## Work order
Give back exactly the lines of the data below, starting with the line that has "Screen dimensions: 812x520" and going on through the line that has "Click the Đăng".

*** Opening Dataset content ***

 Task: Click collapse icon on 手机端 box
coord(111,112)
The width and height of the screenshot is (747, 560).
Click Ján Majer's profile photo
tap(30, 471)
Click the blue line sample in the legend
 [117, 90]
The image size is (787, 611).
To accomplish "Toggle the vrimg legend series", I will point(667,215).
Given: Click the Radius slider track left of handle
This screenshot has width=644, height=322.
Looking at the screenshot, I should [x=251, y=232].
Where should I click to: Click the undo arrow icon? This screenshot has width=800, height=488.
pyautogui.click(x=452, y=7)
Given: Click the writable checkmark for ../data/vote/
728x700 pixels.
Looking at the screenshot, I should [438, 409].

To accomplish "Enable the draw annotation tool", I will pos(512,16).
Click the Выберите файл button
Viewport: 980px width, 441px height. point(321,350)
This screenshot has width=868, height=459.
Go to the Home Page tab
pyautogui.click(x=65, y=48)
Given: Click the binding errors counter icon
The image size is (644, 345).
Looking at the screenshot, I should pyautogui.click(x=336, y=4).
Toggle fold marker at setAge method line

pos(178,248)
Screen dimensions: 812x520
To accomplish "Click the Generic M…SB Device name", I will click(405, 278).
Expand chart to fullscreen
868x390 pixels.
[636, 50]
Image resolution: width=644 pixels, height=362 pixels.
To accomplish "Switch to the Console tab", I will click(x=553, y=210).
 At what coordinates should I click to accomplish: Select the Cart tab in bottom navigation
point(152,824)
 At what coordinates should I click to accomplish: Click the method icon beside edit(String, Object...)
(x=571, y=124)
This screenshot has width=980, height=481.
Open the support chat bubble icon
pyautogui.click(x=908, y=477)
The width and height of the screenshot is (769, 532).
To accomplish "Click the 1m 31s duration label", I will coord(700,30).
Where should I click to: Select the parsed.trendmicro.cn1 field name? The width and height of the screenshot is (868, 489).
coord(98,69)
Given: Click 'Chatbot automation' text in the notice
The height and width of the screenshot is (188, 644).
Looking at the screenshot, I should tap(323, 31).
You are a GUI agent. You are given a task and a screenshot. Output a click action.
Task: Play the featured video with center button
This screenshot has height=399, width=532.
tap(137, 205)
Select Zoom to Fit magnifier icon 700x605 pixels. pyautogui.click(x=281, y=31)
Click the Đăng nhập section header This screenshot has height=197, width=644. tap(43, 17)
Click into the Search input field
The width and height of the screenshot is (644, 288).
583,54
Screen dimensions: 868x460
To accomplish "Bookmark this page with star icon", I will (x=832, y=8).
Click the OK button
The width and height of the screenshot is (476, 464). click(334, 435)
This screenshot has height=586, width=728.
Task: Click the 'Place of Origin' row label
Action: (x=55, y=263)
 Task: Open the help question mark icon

*** Closing Dataset content ***

## Response area
Screen dimensions: 812x520
To accomplish "Click the Generic M…SB Device name", I will click(405, 278).
Expand chart to fullscreen
868x390 pixels.
[636, 50]
Image resolution: width=644 pixels, height=362 pixels.
To accomplish "Switch to the Console tab", I will click(x=553, y=210).
 At what coordinates should I click to accomplish: Select the Cart tab in bottom navigation
point(152,824)
 At what coordinates should I click to accomplish: Click the method icon beside edit(String, Object...)
(x=571, y=124)
This screenshot has width=980, height=481.
Open the support chat bubble icon
pyautogui.click(x=908, y=477)
The width and height of the screenshot is (769, 532).
To accomplish "Click the 1m 31s duration label", I will coord(700,30).
Where should I click to: Select the parsed.trendmicro.cn1 field name? The width and height of the screenshot is (868, 489).
coord(98,69)
Given: Click 'Chatbot automation' text in the notice
The height and width of the screenshot is (188, 644).
Looking at the screenshot, I should tap(323, 31).
You are a GUI agent. You are given a task and a screenshot. Output a click action.
Task: Play the featured video with center button
This screenshot has height=399, width=532.
tap(137, 205)
Select Zoom to Fit magnifier icon 700x605 pixels. pyautogui.click(x=281, y=31)
Click the Đăng nhập section header This screenshot has height=197, width=644. tap(43, 17)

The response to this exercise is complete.